#### [RECORDS PROVIDED]
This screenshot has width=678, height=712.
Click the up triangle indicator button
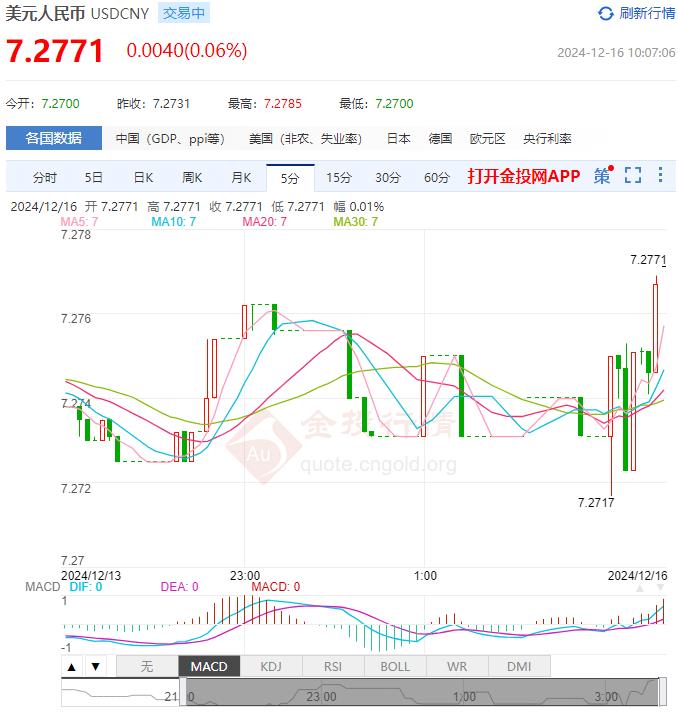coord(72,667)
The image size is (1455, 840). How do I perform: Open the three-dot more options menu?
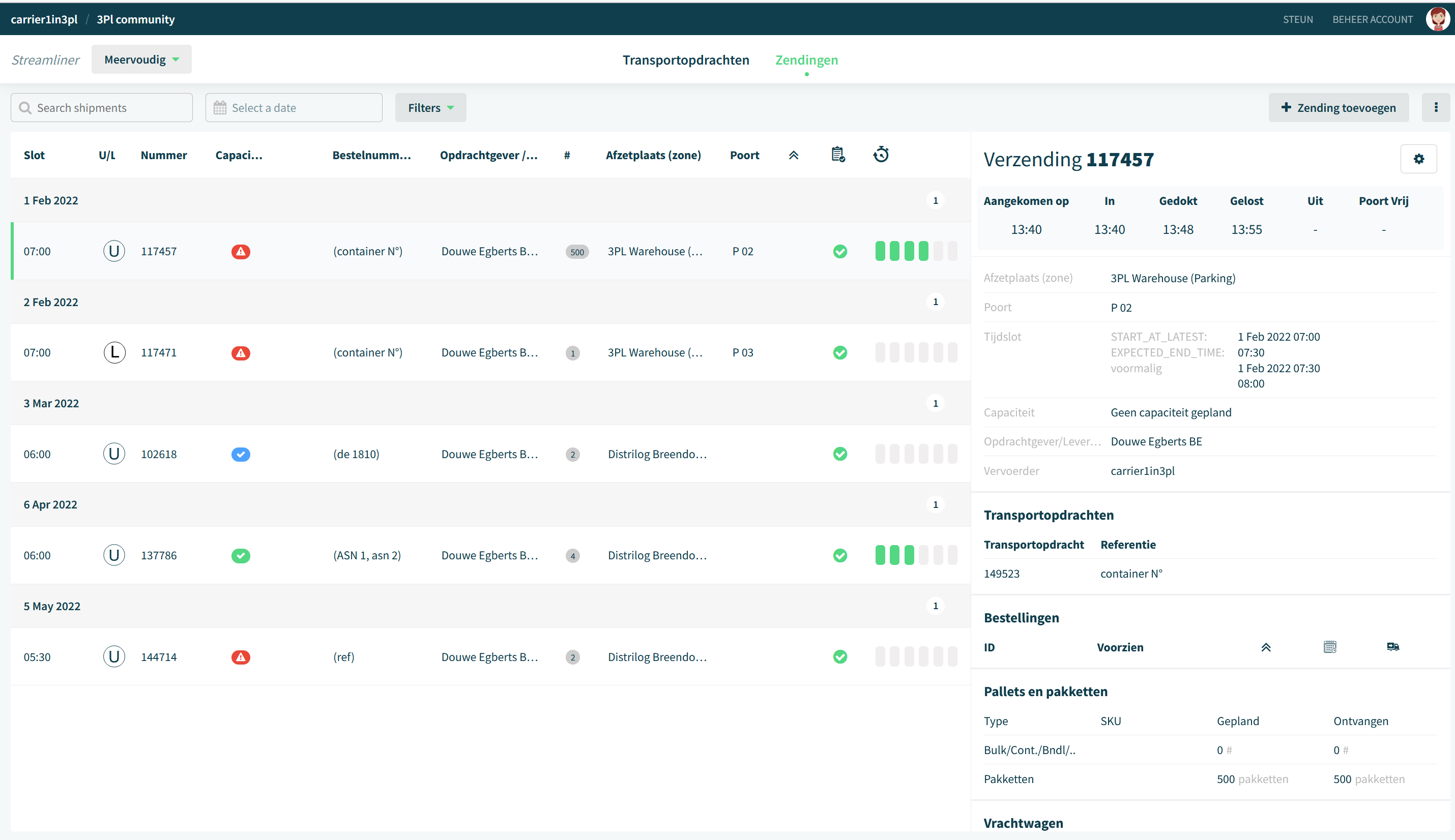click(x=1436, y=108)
==
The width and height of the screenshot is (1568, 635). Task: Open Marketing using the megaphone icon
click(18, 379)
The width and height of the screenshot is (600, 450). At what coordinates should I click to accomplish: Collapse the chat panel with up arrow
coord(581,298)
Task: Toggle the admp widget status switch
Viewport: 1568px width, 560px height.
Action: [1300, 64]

#### [EXERCISE OBJECTIVE]
Repeat the material word for word, from the line with "The image size" up to and including the line with "click(x=1436, y=108)", leaving out the pictures.

#### [ANSWER FOR THIS EXERCISE]
The image size is (1455, 840). How do I perform: Open the three-dot more options menu?
click(x=1436, y=108)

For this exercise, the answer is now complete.